No me gustan las pistolas, ni la
mayoría de armas de fuego como objeto para matar a alguien. Me parece una forma
insulsa de quitarle la vida a un ser viviente, para ser más exactos, a otra
persona pues jamás dañaría a un animal.
Un simple disparo le quita toda
la poesía al arte de arrancar una vida. El arma, fría en tus manos, te aparta
egoístamente de la posibilidad de sentir la vida de ese cuerpo irse, lentamente,
entre tus brazos. De sentir sus últimos latidos, de oír la exhalación del
último suspiro. De ver la luz de la existencia apagándose ante tu mirada.
El frió metal, quita la intimidad
del acto glorioso de ser Dios, de quitar la vida por decisión propia, inhibe
esa íntima relación entre víctima y victimario que todos deberíamos conocer
alguna vez.
Las balas absorben la vida
instantáneamente, hacen estallar el cuerpo por porciones y no se disfruta de la
agonía que precede a la muerte, digno homenaje de la vida a ésta. La potencia
del proyectil se lleva el aliento de vida en segundos.
El arma blanca, en cambio, ¡oh
gloriosa! ¡oh ensalzada! ¡oh hermosa punta plateada! Te conviertes en parte del
cuerpo deseado, abres tejidos con tu hoja que a empujones destroza células estriadas
y lisas, glándulas sebáceas y vasos sanguíneos convirtiendo la piel en una masa
informe llena de bocas abiertas que destilan su rojo contenido.
Tibia sangre que llena mis manos haciéndome
dueño de la vida humana mientras con los ojos cerrados oigo quedamente el latir
del corazón moribundo ¡tan, tan, tan! Hermosas rimas palpitantes que retumban
en mi cabeza como el sonido más silenciosamente ensordecedor.

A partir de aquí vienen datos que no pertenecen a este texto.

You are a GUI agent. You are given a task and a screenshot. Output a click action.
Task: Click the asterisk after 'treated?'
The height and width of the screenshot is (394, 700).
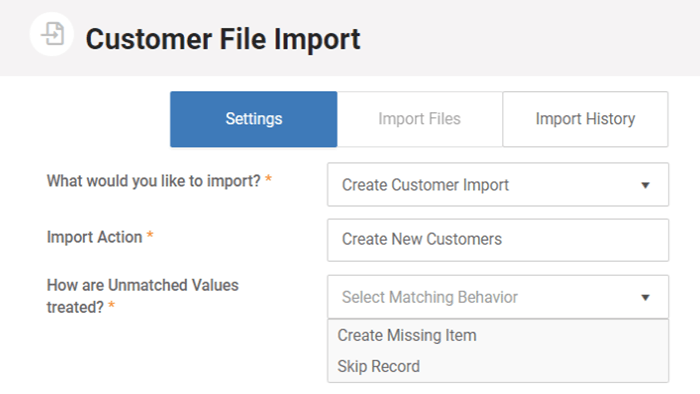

Y los ojos ¡por Dios los ojos!,
ese pequeño destello en la pupila que brilla más a medida que los ojos se abren
de desesperación y desesperanza. Y que
en el momento en que más resplandecen ¡en el cenit de su vida! Va decayendo de
a pocos apagándose, apagándose como una flama sin oxígeno.
Esa sensación de mi mano
empuñando el mango que sostiene la hoja, hundida completamente en el cuerpo de
mi víctima, y éste bañándola con su líquido contenido. El cuerpo que va abandonando
su peso sobre el mío a medida que va cayendo preso indefectiblemente de las
garras de la muerte transformada en pérfido puñal. Y poco a poco se desvanece,
cae de rodillas al piso, sus últimos quejidos, los postreros latidos, la chispa
apagada ya y yo, de pie, un ser supremo en toda su gloria.